Jan 10, 2007 14:29
Bypass surgery. It's not what he originally wanted and the surgery (for stents) was supposed to take place tomorrow. I feel vaguely. I'm not very good at seeing myself anymore, hence the repeated no comments bullshit. I don't really want to talk about it. That's what I have a friggin therapist for. Cognitive parallels: thinking about family, for English paper, thinking about comics as the new American mythology, for mythology in literature class, recurring memories, the music I listen to when I'm driving. Restless. Forgetful. I wouldn't want to not acknowledge this. I will drive to Ariane and Erik's house when class is done, at 7. By then the surgery will be over.

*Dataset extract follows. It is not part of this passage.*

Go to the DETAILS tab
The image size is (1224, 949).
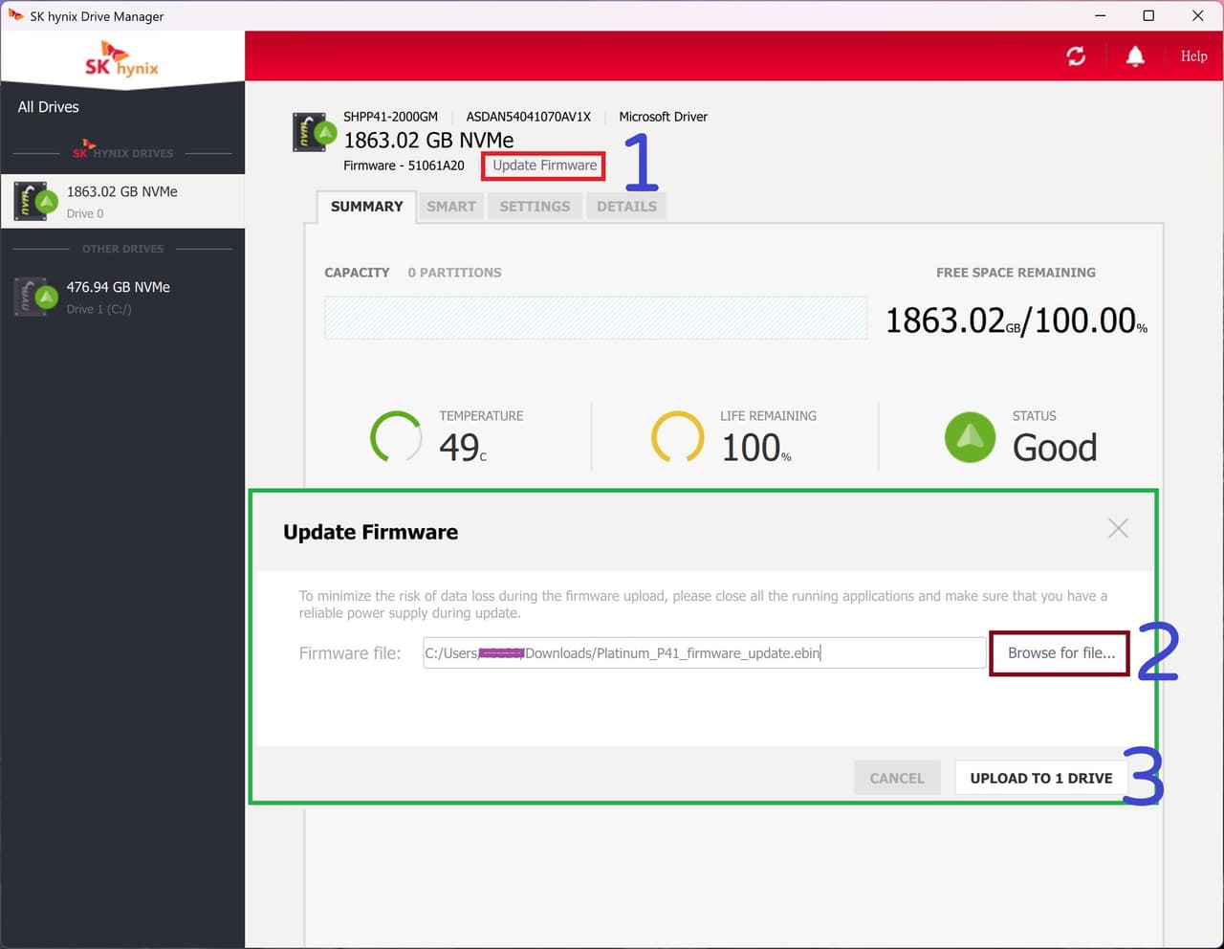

I wouldn't choose to have them saw open my ribs either. 60% blockage, 90% blockage, 2 others. I have very high cholesterol for someone my age, something in the 180s. People keep calling the goddamn house at ungodly hours even though we haven't really told anyone and they sometimes don't even know who I am. Well, I will see Dr. Hott this week and talk to her. Until then, sullen posts on livejournal, just mapping stuff out for later. Because, I guess, the amount of type I spend talking to myself in my head is hilariously abnormal, and it's all working stuff out. At least I don't do it out loud like mom does and grandma did. If I talk to someone, I want to talk to them. If it's their job, like Dr. Hott, okay, I guess I'll talk to them. Otherwise, I prefer to listen. You guys have good conversations to read. It is nice to read them.
Dad was all sleepy last night. We are sleepy the same way too. Geez. Family.